Day 10 – Welcome to Hotel Popular

TTP was waiting for us just after 7:30am to start the bumpy rude to Dol Dol. I still cannot find the words to explain the discomfort we went through, other than effing horrific. We arrived in Dol Dol 2 hours later where Ghazi and Phil split from the main group to take 16 teachers on an ICC backed coaching program.

Now Dol Dol announced itself as a serious town in the area purely by the fact that it has 2 road signs, an irrigation plant and a herd of 40 camels that roam wherever they please. It would have had 3 road signs but the sign for bumpy road ahead got laughed off its stand. The 5 chaps left were tasked with taking 3 sessions and in total coached 172 kids. That is a good effort. That is a seriously good effort. They started at Dol Dol primary, moved on to Dol Dol secondary and ended up at St Francis’ girls.

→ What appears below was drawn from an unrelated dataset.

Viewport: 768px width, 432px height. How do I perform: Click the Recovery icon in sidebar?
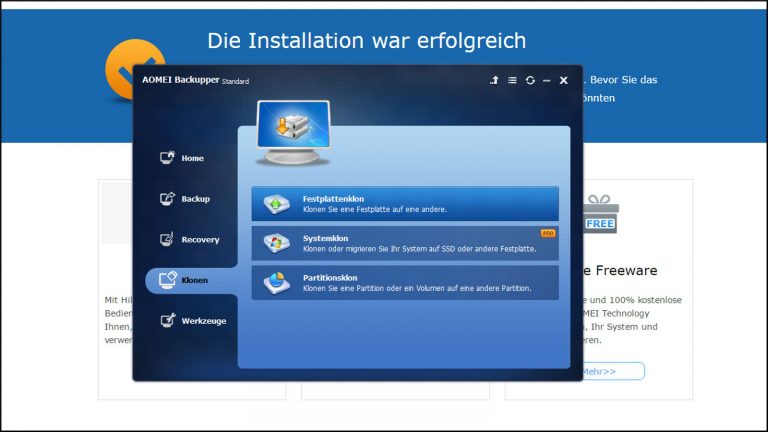[167, 239]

In between sessions all coaches met at Hotel Popular in down town Dol Dol. Basic would be one word to describe the establishment… in fact basic is the only word to describe the establishment. We were joined in there by several locals and 2 Maasai warriors complete with spears! But is was good value. If one were to choose off the ala carte menu a goat stew with chippati was yours for the princely sum of 85 pence – good value I am sure you would agree.

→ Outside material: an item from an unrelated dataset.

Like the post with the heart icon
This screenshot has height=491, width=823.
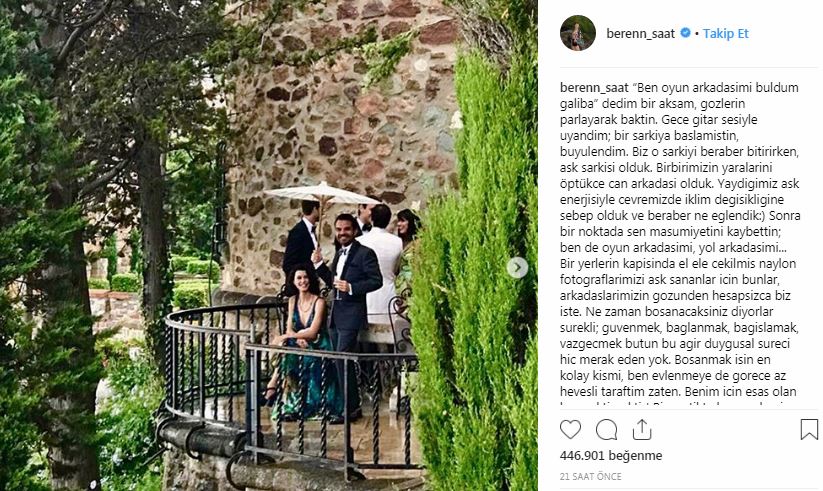coord(570,430)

We left the town just after 5:20 and took a detour on the way back to ensure the next sessions were sorted. During this detour Aliya informed us that she lived near by and would love to pop in to pick up some stuff. Group Captain Green, in the broadest yorkshire accent heard since Firey Fred Trueman welcomed viewers to indoor league asked her ‘have you got toilet luv?’

This meant we arrived back in Nanyuki as just before 8pm with sore arses, stiff backs and a distinct lack of humour. It had been a very long day and one that, much to the chagrin of all involved would be repeated the next day.

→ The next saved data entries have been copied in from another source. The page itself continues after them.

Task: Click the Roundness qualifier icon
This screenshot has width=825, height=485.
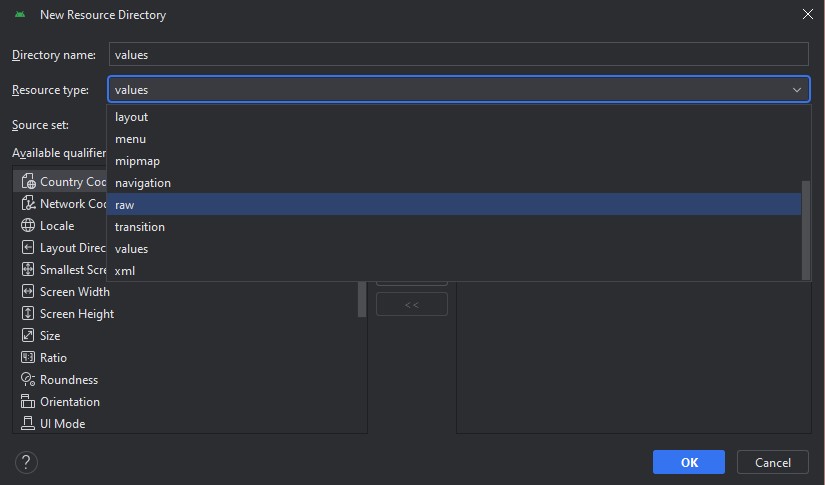Action: point(28,380)
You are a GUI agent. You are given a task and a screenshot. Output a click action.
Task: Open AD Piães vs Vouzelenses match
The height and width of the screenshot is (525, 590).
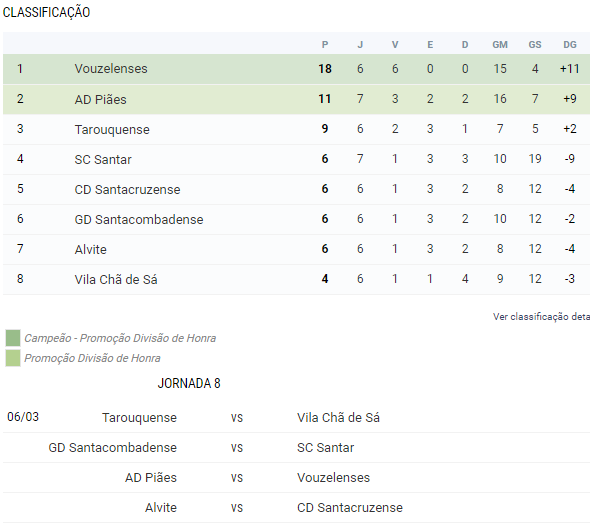coord(297,478)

As a group it was decided we would stay within the hotel tonight as we were all knackered and the thought of getting back in a vehicle of any sort was something that seemed as appealing as slamming your finger repeatedly in a car door. There was obviously a price to pay for staying at base camp though as the service was so slow in the restaurant. Infact, and we don’t know for sure, but we believe the food was ordered from the kitchen in Hotel Popular and the waiter had to go and get it…. on a bike! But we were all too knackered to complain. 2 Tuskers, half a chicken and off to bed.

At this point I want to make you aware that Ghazi has now had 9 burgers and chips out of a possible 10 evening meals. I have spoken to Norris McWhirter and Ghazi needs another 4 straight burger meals to squeeze into the Christmas edition of Norris’ book.